Start of Recorded information
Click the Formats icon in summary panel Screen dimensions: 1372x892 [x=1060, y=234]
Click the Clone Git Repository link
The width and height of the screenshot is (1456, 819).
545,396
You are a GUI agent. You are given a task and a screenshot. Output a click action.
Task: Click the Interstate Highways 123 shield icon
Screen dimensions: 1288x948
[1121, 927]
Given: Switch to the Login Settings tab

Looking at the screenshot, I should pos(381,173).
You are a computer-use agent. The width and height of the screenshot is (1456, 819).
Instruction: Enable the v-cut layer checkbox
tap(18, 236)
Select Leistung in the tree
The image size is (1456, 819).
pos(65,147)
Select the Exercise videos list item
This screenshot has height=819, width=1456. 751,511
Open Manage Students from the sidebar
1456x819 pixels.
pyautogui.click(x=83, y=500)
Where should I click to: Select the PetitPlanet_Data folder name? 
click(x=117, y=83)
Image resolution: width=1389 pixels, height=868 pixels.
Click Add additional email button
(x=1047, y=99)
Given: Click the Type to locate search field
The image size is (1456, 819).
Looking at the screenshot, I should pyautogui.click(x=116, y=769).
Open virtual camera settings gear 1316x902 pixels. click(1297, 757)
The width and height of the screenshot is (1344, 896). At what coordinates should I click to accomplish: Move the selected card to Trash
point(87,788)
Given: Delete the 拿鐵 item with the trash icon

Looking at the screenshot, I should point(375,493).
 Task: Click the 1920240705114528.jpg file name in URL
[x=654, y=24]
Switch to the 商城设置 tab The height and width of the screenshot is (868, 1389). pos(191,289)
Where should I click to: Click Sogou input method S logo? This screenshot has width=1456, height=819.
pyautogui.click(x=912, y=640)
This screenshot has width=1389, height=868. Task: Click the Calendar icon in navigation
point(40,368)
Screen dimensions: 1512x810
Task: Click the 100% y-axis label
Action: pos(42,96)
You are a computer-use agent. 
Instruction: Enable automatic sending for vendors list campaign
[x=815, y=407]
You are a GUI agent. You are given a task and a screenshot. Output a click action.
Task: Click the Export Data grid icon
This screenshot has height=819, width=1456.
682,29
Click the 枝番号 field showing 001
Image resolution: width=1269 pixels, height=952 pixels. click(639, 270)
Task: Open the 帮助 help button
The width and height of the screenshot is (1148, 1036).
End of Recorded information
## Exercise prompt
How many lines in the data contain "computer"? Answer with the number alone.

## Completed task
2